Timeline is the second compilation album by Dutch progressive metal project Ayreon. It was released in November 2008 in Europe. It was also released in North America in early 2009. The album features three CDs containing selected songs from all Ayreon albums, and a DVD featuring live performances, video clips and behind-the-scenes.

The third CD also features a song, called "Epilogue: The Memory Remains", specifically written for the release, which provides further insight into the final chapter of the Ayreon concept and the probable future of its characters. Jasper Steverlinck, singer of Arid, made a guest appearance as the vocalist of the song. He would later be invited by Arjen to sing on his new side project Guilt Machine.

--------------------------------------------------

* _The task_:
In the Timeline album text, who sings on "Epilogue: The Memory Remains"? The entries are not needed for this.

* _Raw entries_:
--------------------------------------------------

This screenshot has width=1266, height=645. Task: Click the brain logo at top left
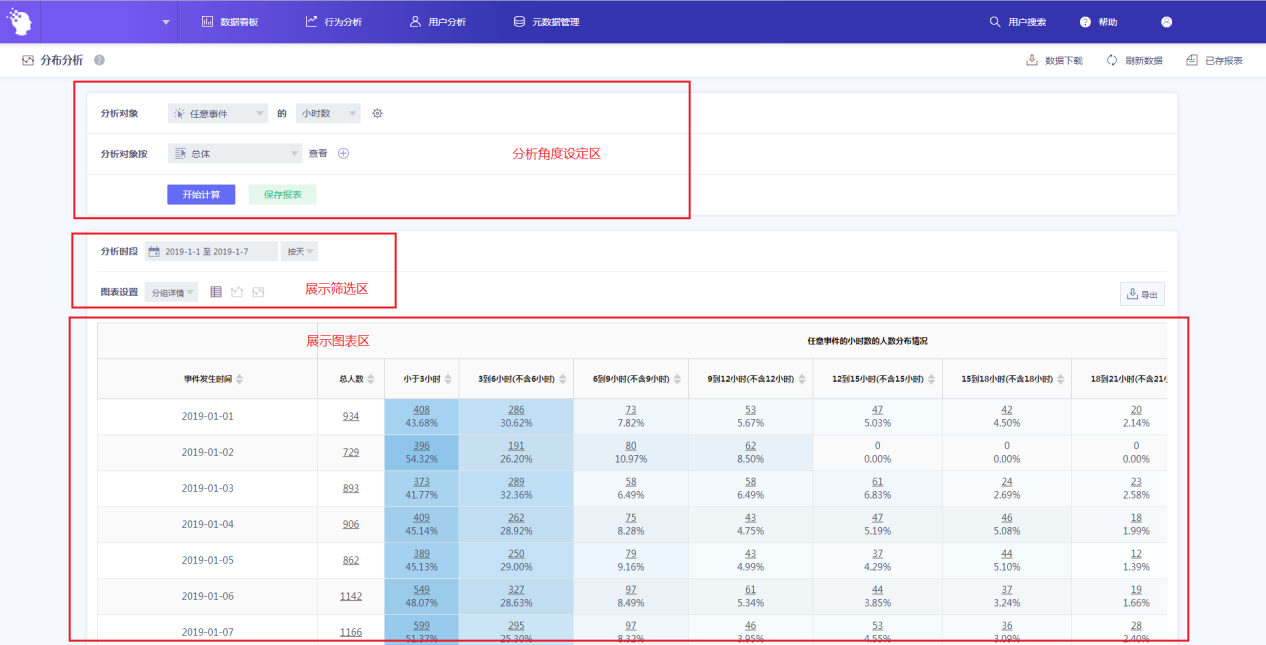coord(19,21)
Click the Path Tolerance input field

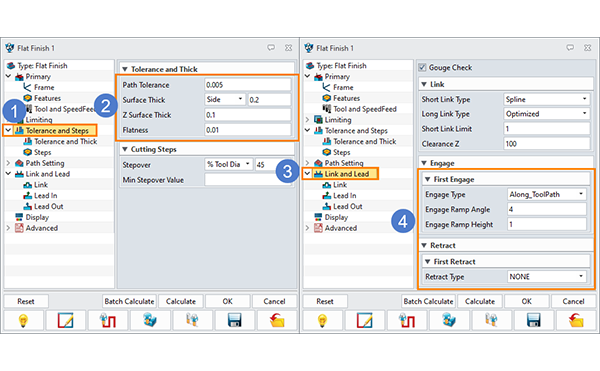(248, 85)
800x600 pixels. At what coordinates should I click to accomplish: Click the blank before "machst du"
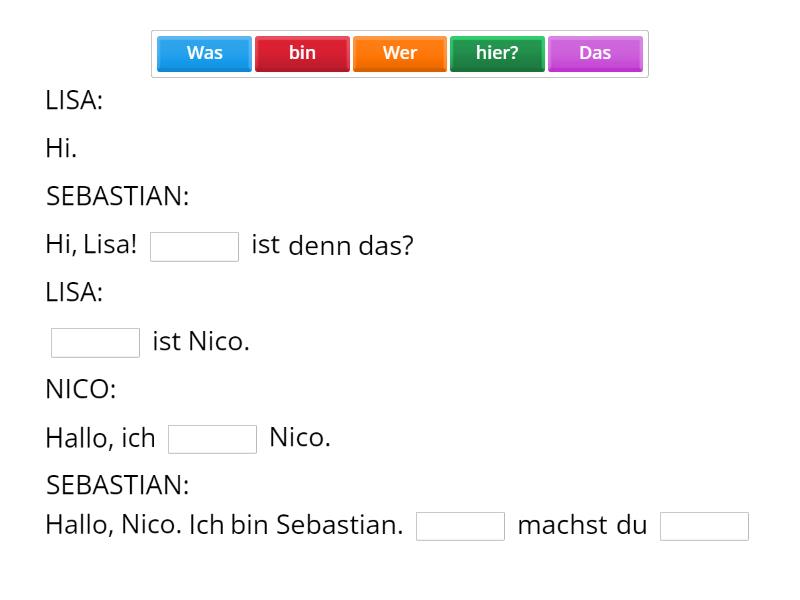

--------------------------------------------------

* _Correct output_:
Jasper Steverlinck, singer of Arid.